- **Goal**
Render every line of the rows below as a numbered list, omitting blank lines. Leave the pictures out of the list.

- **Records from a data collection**

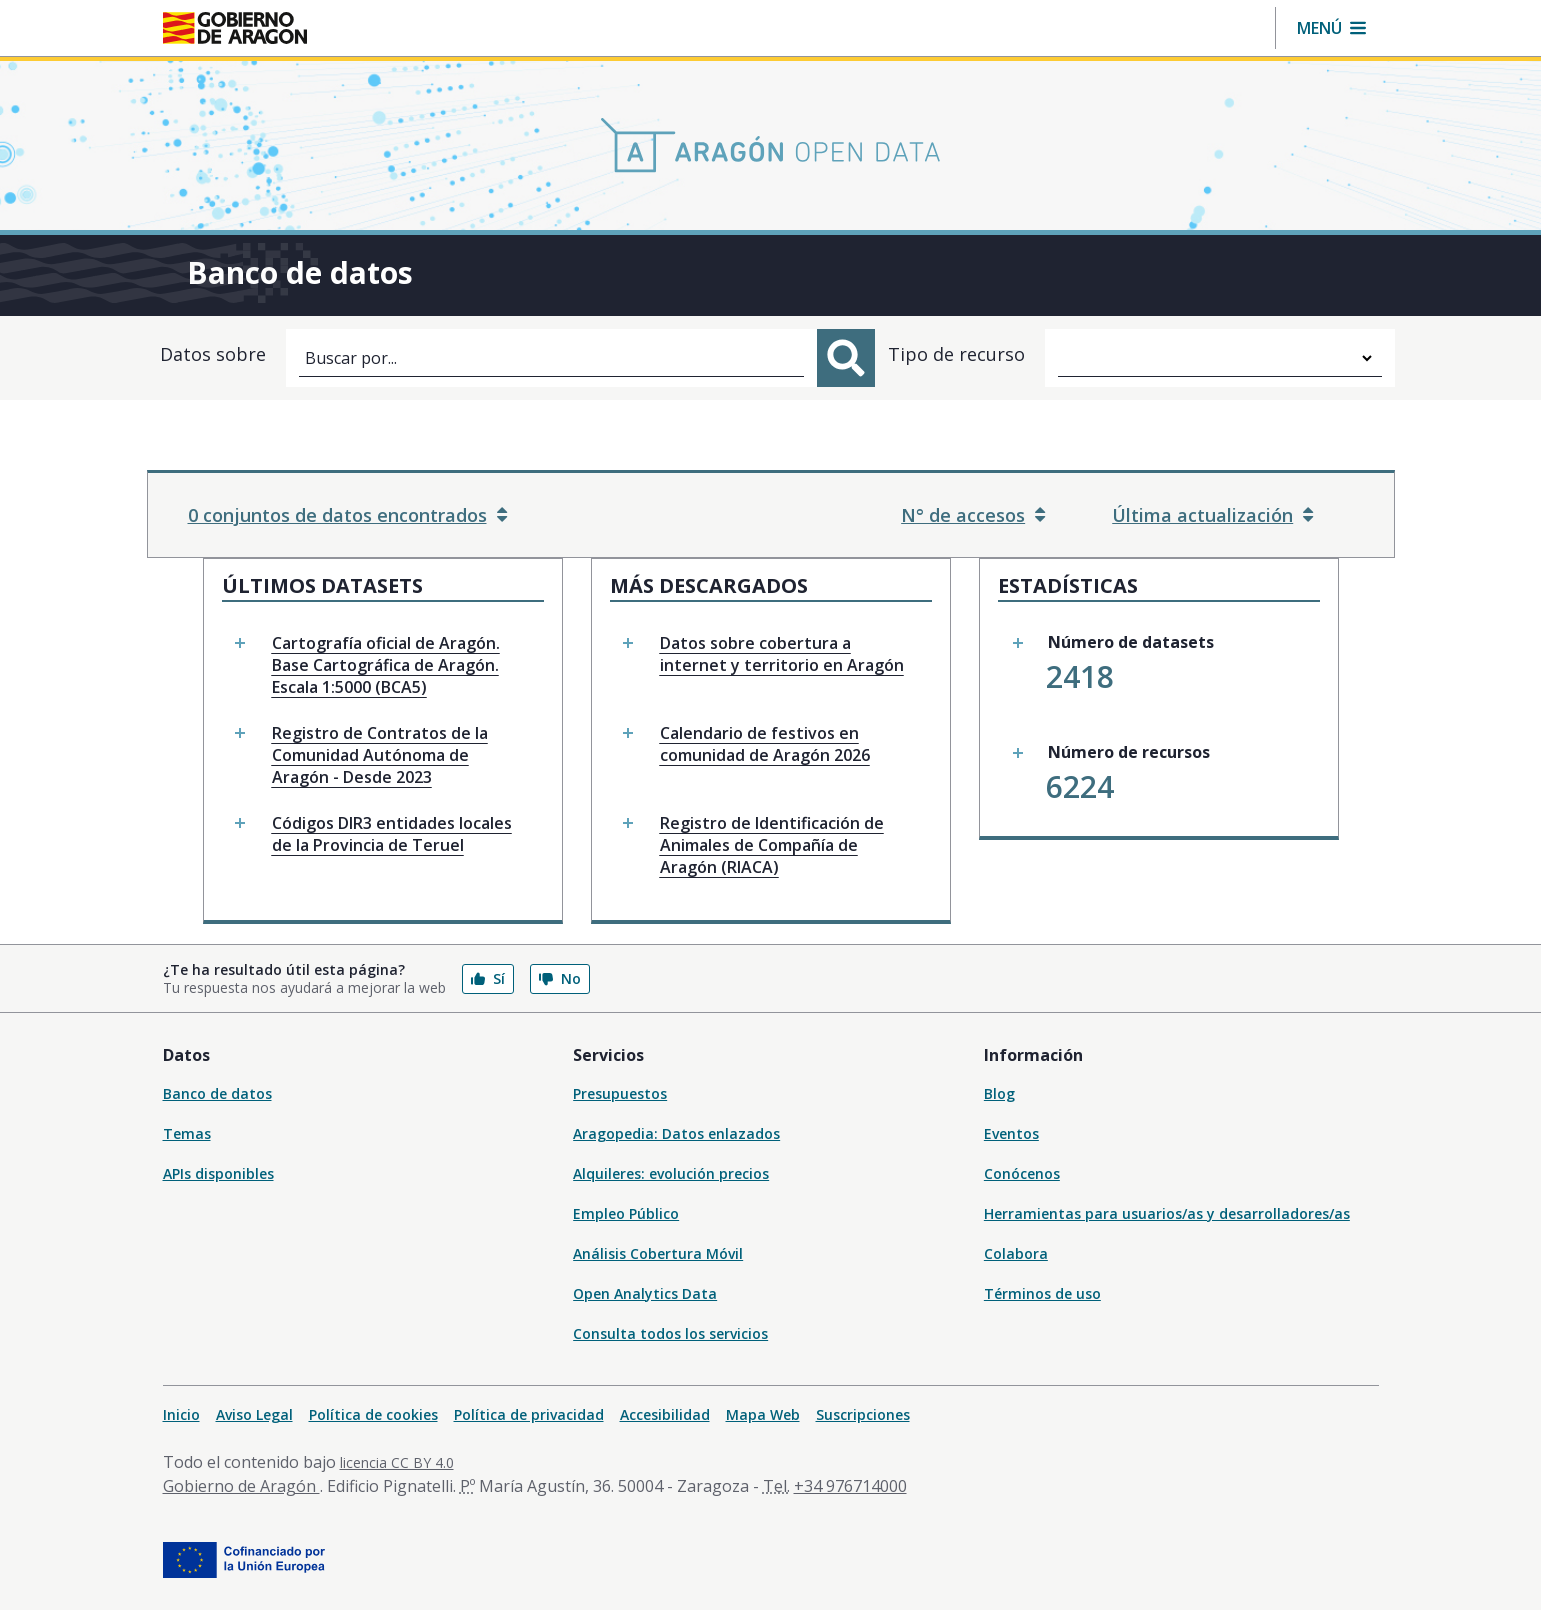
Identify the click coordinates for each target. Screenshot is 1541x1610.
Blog (999, 1093)
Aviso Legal (254, 1414)
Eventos (1011, 1133)
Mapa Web (763, 1414)
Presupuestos (620, 1093)
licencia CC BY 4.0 (397, 1462)
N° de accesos (973, 515)
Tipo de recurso (956, 354)
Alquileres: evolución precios (671, 1173)
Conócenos (1022, 1173)
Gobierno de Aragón (241, 1486)
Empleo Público (626, 1213)
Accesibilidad (665, 1414)
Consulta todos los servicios (670, 1333)
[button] (1331, 28)
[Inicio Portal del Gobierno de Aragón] (235, 28)
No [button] (560, 978)
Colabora (1016, 1253)
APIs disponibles (218, 1173)
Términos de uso (1042, 1293)
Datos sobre (213, 354)
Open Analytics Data (645, 1293)
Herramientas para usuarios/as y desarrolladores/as (1167, 1213)
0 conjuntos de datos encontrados (347, 515)
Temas (187, 1133)
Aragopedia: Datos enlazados (676, 1133)
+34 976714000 (850, 1486)
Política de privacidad (529, 1414)
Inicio (181, 1414)
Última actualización (1212, 515)
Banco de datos (217, 1093)
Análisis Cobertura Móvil (658, 1253)
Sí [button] (488, 978)
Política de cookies (373, 1414)
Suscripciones (863, 1414)
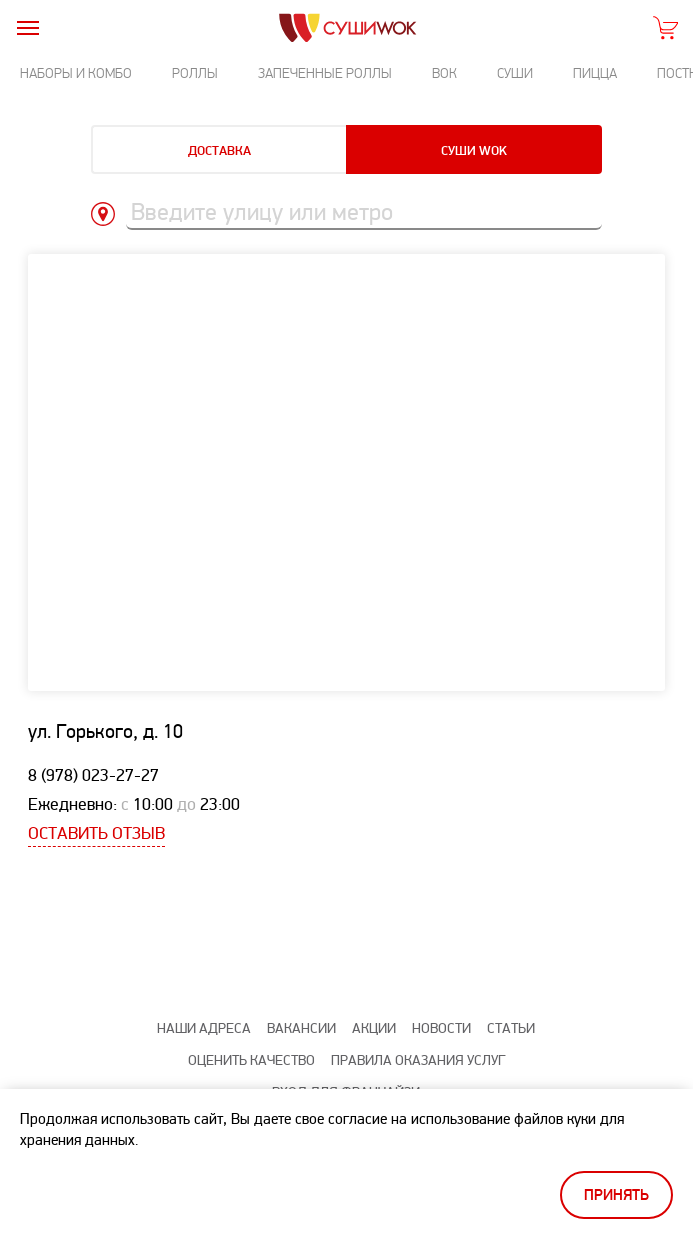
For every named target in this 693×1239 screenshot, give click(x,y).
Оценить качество (251, 1060)
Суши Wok (474, 151)
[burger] (27, 27)
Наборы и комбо (76, 73)
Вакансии (301, 1028)
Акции (374, 1028)
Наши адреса (204, 1028)
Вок (444, 73)
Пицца (595, 73)
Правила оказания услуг (418, 1060)
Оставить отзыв (96, 833)
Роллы (195, 73)
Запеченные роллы (325, 73)
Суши (515, 73)
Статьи (511, 1028)
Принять (616, 1195)
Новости (441, 1028)
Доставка (219, 151)
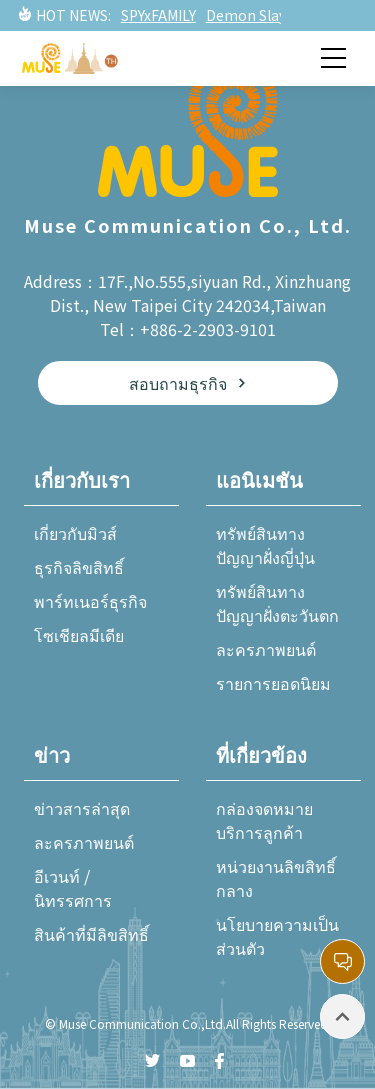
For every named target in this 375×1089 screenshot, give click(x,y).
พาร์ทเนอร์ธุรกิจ (90, 601)
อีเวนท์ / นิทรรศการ (73, 888)
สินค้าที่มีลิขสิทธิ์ (91, 934)
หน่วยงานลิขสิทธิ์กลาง (276, 878)
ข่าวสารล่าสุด (82, 808)
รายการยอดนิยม (273, 683)
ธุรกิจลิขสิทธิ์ (79, 567)
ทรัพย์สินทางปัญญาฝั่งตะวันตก (277, 603)
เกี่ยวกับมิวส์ (75, 533)
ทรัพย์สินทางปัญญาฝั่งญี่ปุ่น (265, 545)
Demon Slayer (253, 15)
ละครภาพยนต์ (266, 649)
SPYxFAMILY (158, 15)
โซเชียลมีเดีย (79, 635)
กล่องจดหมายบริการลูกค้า (264, 820)
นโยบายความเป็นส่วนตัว (277, 936)
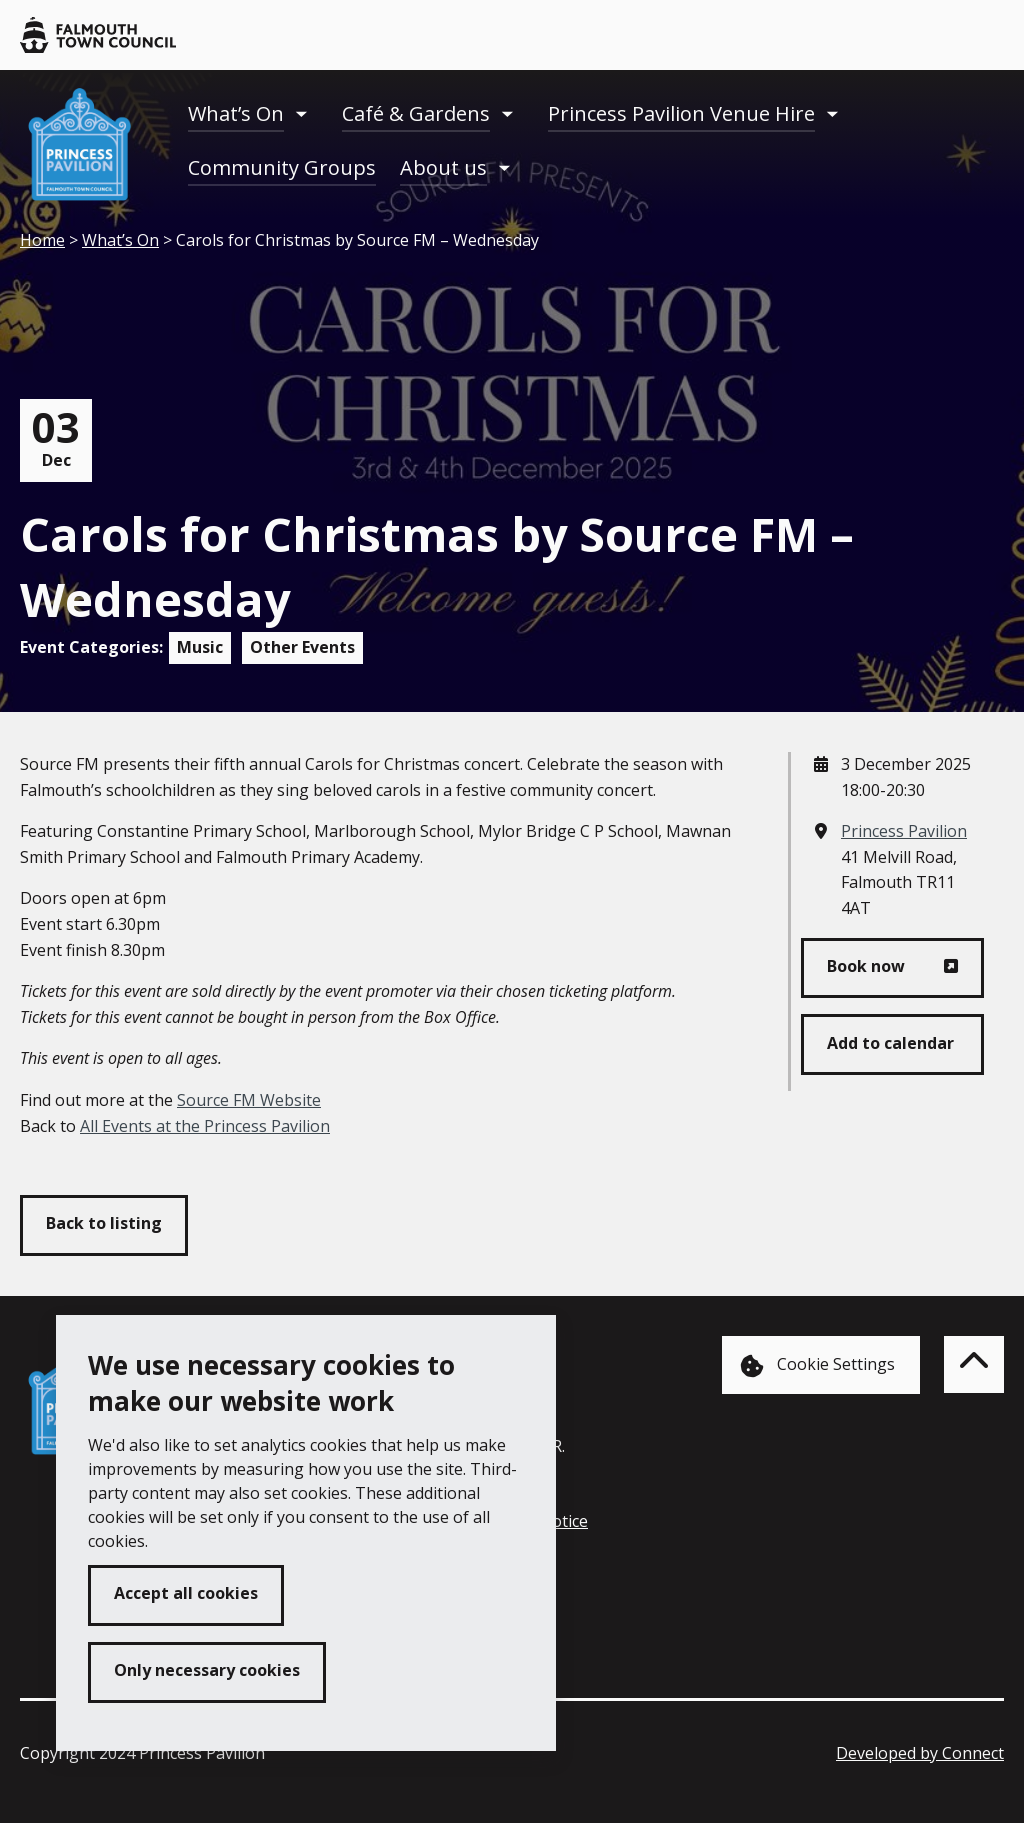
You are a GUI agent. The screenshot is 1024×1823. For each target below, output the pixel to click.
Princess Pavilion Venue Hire (681, 113)
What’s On (236, 113)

- **Problem solution**
1. Identify the click coordinates for each target. Screenshot is 1541x1610.
2. Blog (999, 1093)
3. Aviso Legal (254, 1414)
4. Eventos (1011, 1133)
5. Mapa Web (763, 1414)
6. Presupuestos (620, 1093)
7. licencia CC BY 4.0 (397, 1462)
8. N° de accesos (973, 515)
9. Tipo de recurso (956, 354)
10. Alquileres: evolución precios (671, 1173)
11. Conócenos (1022, 1173)
12. Gobierno de Aragón (241, 1486)
13. Empleo Público (626, 1213)
14. Accesibilidad (665, 1414)
15. Consulta todos los servicios (670, 1333)
16. [button] (1331, 28)
17. [Inicio Portal del Gobierno de Aragón] (235, 28)
18. No [button] (560, 978)
19. Colabora (1016, 1253)
20. APIs disponibles (218, 1173)
21. Términos de uso (1042, 1293)
22. Datos sobre (213, 354)
23. Open Analytics Data (645, 1293)
24. Herramientas para usuarios/as y desarrolladores/as (1167, 1213)
25. 0 conjuntos de datos encontrados (347, 515)
26. Temas (187, 1133)
27. Aragopedia: Datos enlazados (676, 1133)
28. +34 976714000 (850, 1486)
29. Política de privacidad (529, 1414)
30. Inicio (181, 1414)
31. Última actualización (1212, 515)
32. Banco de datos (217, 1093)
33. Análisis Cobertura Móvil (658, 1253)
34. Sí [button] (488, 978)
35. Política de cookies (373, 1414)
36. Suscripciones (863, 1414)
37. For every named target in this 693×1239 screenshot, give click(x,y).
38. Оценить качество (251, 1060)
39. Суши Wok (474, 151)
40. [burger] (27, 27)
41. Наборы и комбо (76, 73)
42. Вакансии (301, 1028)
43. Акции (374, 1028)
44. Наши адреса (204, 1028)
45. Вок (444, 73)
46. Пицца (595, 73)
47. Правила оказания услуг (418, 1060)
48. Оставить отзыв (96, 833)
49. Роллы (195, 73)
50. Запеченные роллы (325, 73)
51. Суши (515, 73)
52. Статьи (511, 1028)
53. Принять (616, 1195)
54. Новости (441, 1028)
55. Доставка (219, 151)
56. For every named target in this 375×1089 screenshot, give click(x,y).
57. พาร์ทเนอร์ธุรกิจ (90, 601)
58. อีเวนท์ / นิทรรศการ (73, 888)
59. สินค้าที่มีลิขสิทธิ์ (91, 934)
60. หน่วยงานลิขสิทธิ์กลาง (276, 878)
61. ข่าวสารล่าสุด (82, 808)
62. รายการยอดนิยม (273, 683)
63. ธุรกิจลิขสิทธิ์ (79, 567)
64. ทรัพย์สินทางปัญญาฝั่งตะวันตก (277, 603)
65. เกี่ยวกับมิวส์ (75, 533)
66. ทรัพย์สินทางปัญญาฝั่งญี่ปุ่น (265, 545)
67. Demon Slayer (253, 15)
68. ละครภาพยนต์ (266, 649)
69. SPYxFAMILY (158, 15)
70. โซเชียลมีเดีย (79, 635)
71. กล่องจดหมายบริการลูกค้า (264, 820)
72. นโยบายความเป็นส่วนตัว (277, 936)
73. You are a GUI agent. The screenshot is 1024×1823. For each target below, output the pixel to click.
74. Princess Pavilion Venue Hire (681, 113)
75. What’s On (236, 113)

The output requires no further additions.